### Listed records
/---

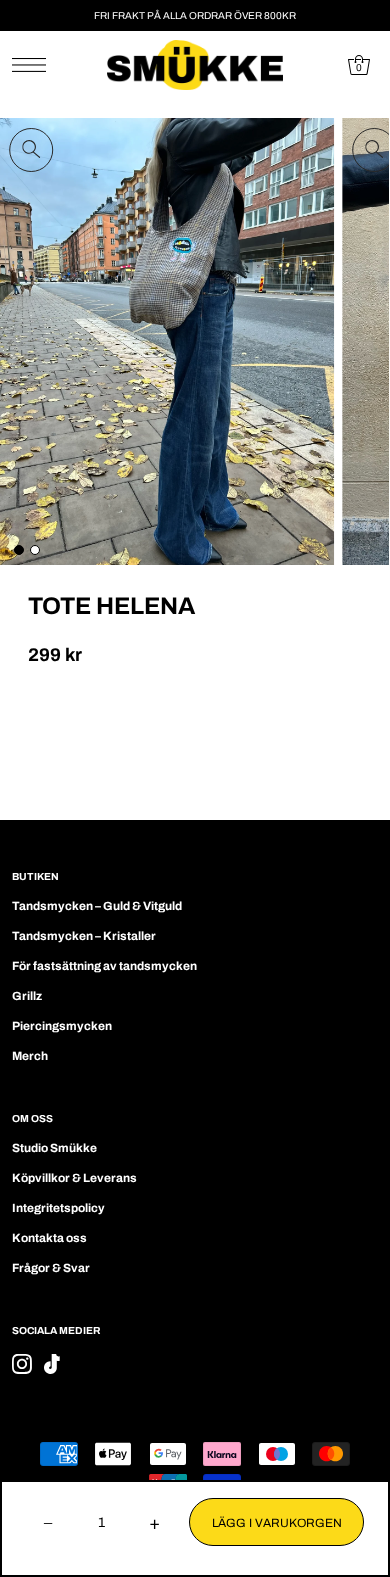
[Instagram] (22, 1364)
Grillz (27, 996)
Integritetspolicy (58, 1208)
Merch (30, 1056)
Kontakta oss (49, 1238)
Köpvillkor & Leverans (74, 1178)
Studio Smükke (54, 1148)
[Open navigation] (34, 65)
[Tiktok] (52, 1364)
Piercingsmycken (62, 1026)
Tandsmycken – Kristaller (84, 936)
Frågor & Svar (51, 1268)
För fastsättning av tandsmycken (104, 966)
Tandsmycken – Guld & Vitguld (97, 906)
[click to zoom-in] (31, 150)
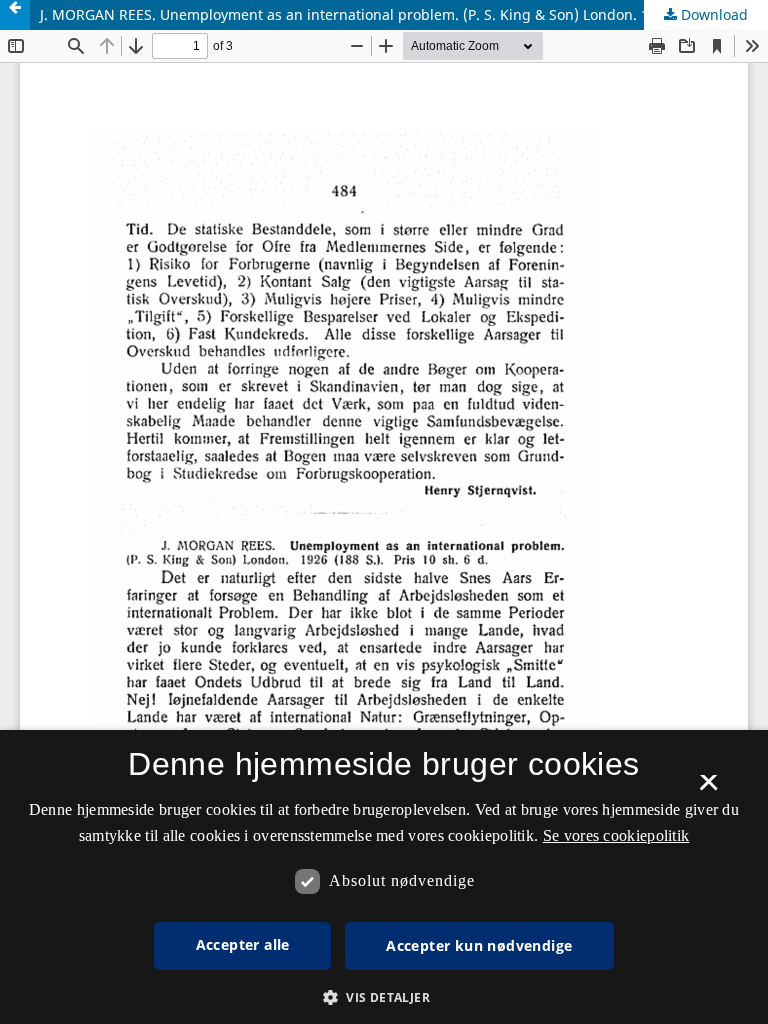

\---

### Your goal
Go through the listing and restate each line word for word, leaving out the pictures.

### Result of the exercise
[Instagram] (22, 1364)
Grillz (27, 996)
Integritetspolicy (58, 1208)
Merch (30, 1056)
Kontakta oss (49, 1238)
Köpvillkor & Leverans (74, 1178)
Studio Smükke (54, 1148)
[Open navigation] (34, 65)
[Tiktok] (52, 1364)
Piercingsmycken (62, 1026)
Tandsmycken – Kristaller (84, 936)
Frågor & Svar (51, 1268)
För fastsättning av tandsmycken (104, 966)
Tandsmycken – Guld & Vitguld (97, 906)
[click to zoom-in] (31, 150)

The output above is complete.